As a member of Europe’s Shift2Rail technology initiative and the Technical Innovation Circle for Rail Freight Transport (TIS), Knorr-Bremse is one of the driving forces behind the Digital Freight Train. From freight car to train, from train to train assembly, DFT developers are focusing on three main action areas:
- FreightLink: the Digital Automatic Coupler (DAC)
The 21st century solution for transporting freight by rail is the digital automatic coupler (DAC). Long since standard in the passenger rail industry, the technology will now be used to automatically couple together freight cars, too. This doesn’t just cover the mechanical coupling process or connecting the braking system’s compressed-air pipes.
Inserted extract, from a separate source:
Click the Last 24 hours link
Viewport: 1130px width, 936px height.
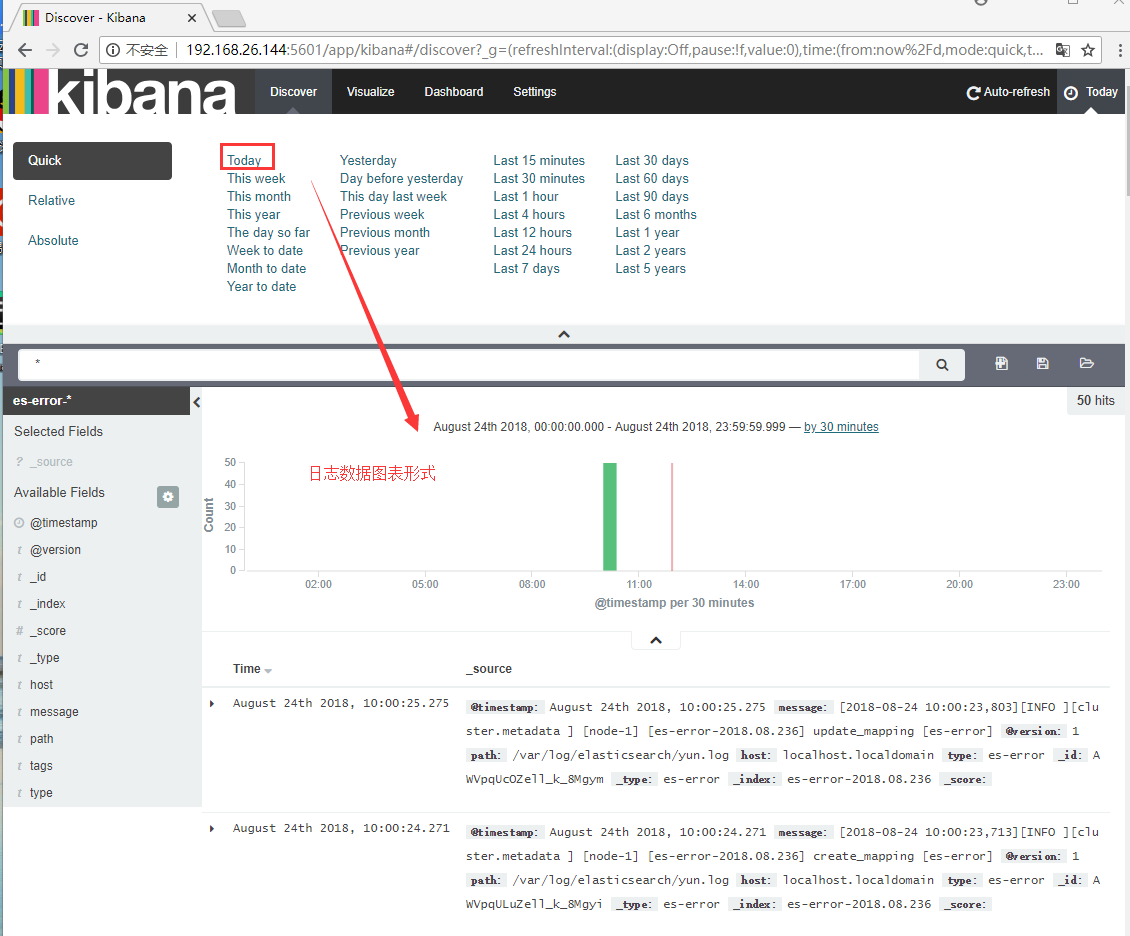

The DAC will also automatically connect new cables carrying electricity and data signals.
These new connections are vital prerequisites for digitizing rail freight transportation – because they enable the new technologies needed for autonomous train operation (ATO). Multiple DAC variants produced by various manufacturers are currently undergoing field trials. And once the process of upgrading some half a million European freight cars is kicked off mid-decade, Knorr-Bremse’s automatic freight car couplers will join the party.
- FreightControl: electronic hardware and software for freight cars
In the future, all freight cars will be equipped with electronics (hardware and software) supporting a wide range of digital functions. The electronics will also process data collected by multiple sensors and aggregate it across the entire train before transferring it to the rail operator’s cloud-based train management system. This will make comprehensive condition-based maintenance (CBM) available for freight cars, too. Digital or automatic brake testing will be another onboard feature.
And once digital automatic couplers (DACs), digital brake testing and smart environment detection are all working together, at a stroke it becomes feasible to run highly automated shunting and marshaling yards. In short: These digital features hold the key to substantially reducing the long-drawn-out processes that still characterize freight car operations.
- Electropneumatic braking system of the future (EP brakes)
Precisely because they are not fitted with onboard electronics, freight trains in Europe are still braked using exclusively pneumatic mechanisms. Compressed air is used to transfer both braking signal and braking force at the same time. The major downside? The signal only travels relatively slowly along the full length of the freight train.
The electropneumatic braking system of the future on which Knorr-Bremse is currently working is based on a passenger train solution. Equipped with electrical wiring, the system will transfer braking and control signals electronically, even in freight trains, so that pneumatic braking is applied to all bogeys simultaneously. This will enable longer, heavier trains to travel faster – while maintaining the same braking distances. An important factor in view of the planned increase in rail transportation capacity.
No doubt about it – the steps required to actualize the Digital Freight Train are highly complex. Given the need for interoperability, this makes industry-wide cooperation all the more vital to the project’s success. The various mechanical, electrical and digital elements (software, DACs, pneumatic braking systems, EP brakes for freight cars) must all be designed so that multiple manufacturers can produce them – and yet still be 100 percent compatible with the Digital Freight Train system as a whole.